Trois arguments nous ont permis d’arriver à cette conclusion.

Le premier est que la protéine FHL1 est abondamment exprimée par les cellules musculaires et les fibroblastes, cibles du virus.

Le deuxième est qu’en invalidant le gène FHL1 in vitro, nous nous sommes aperçus que la cellule devient résistante à chikungunya mais pas à d’autres virus de la même famille comme la dengue ou zika. Ce qui veut dire que la protéine FHL1 est extrêmement sélective de chikungunya. Nous avons également collaboré avec Giselle Bonne, directeur de recherche Inserm à la Pitié Salpêtrière. Elle nous a donné accès à des cellules musculaires et des fibroblastes de sujets développant des myopathies qui ont des mutations dans le gène FHL1 et dont la protéine FHL1 n’est pas exprimée. Nous avons montré que les cellules de ces sujets étaient aussi résistantes à l’infection par chikungunya.

Le troisième argument vient d’expériences sur des souris réalisées en collaboration avec Marc Lecuit et Thérèse Couderc de l’Institut Pasteur. Les souris « contrôles », auxquelles est injecté le virus, développent une maladie avec des atteintes musculaires extrêmement fortes. Celles dont le gène FHL1 a été éliminé sont totalement résistantes à l’infection par le chikungunya et ne développent aucune maladie.

JIM.fr : A quel moment intervient la protéine FHL1 dans l’infection virale ?

Ali Amara : Cette protéine joue un rôle très tôt dans la réplication du virus. En temps normal, FHL1 participe au fonctionnement du muscle sain. Le virus la sort très certainement de cette fonction pour l’utiliser pour sa propre réplication. C’est ce que l’on appelle du détournement. La protéine FHL1 va interagir avec la protéine virale appelée nsP3 essentielle à sa réplication et ainsi permettre au virus de multiplier son génome viral.

JIM.fr : Bloquer l’interaction FHL1-nsP3 pourrait constituer une avancée dans le développement d’antiviraux ?

Ali Amara : Oui, très certainement mais cela doit être expérimenté.
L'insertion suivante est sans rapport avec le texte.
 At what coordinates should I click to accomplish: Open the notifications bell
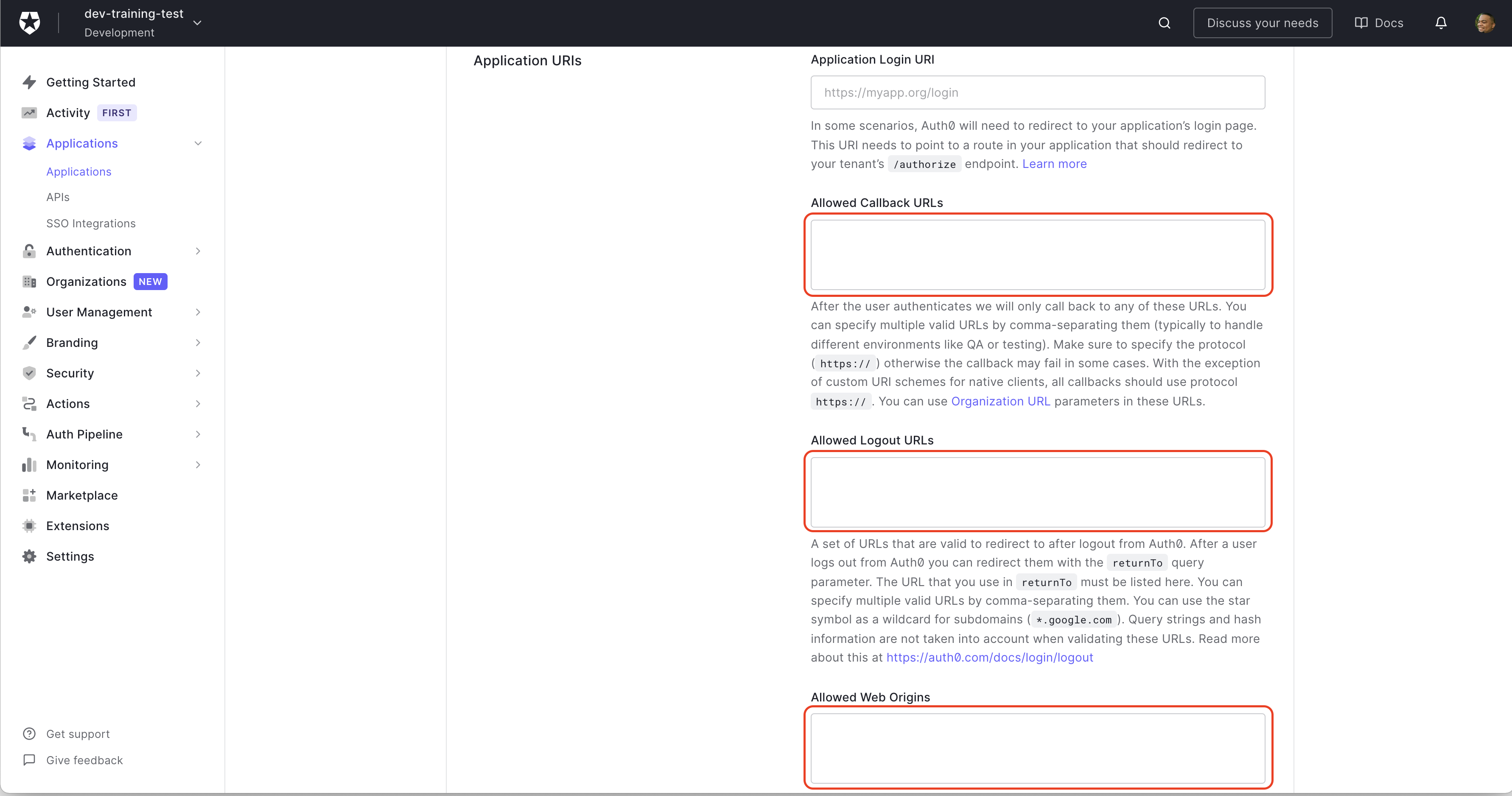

Nous étudions actuellement l’interaction entre FHL1 et la protéine virale pour mieux en comprendre les détails moléculaires et ainsi essayer de bloquer cette interaction. Nous avons des évidences indirectes en laboratoire qui montrent que si nous empêchons cette interaction, l’infection par le virus du chikungunya est bloquée. Nous espérons, par ce travail, trouver des molécules inhibitrices de cette interaction que nous pourrons ensuite tester en laboratoire, chez la souris et peut-être plus tard en usage clinique. C’est une découverte critique dans ce domaine de recherche parce que maintenant nous connaissons la cible sur laquelle nous pourrons intervenir.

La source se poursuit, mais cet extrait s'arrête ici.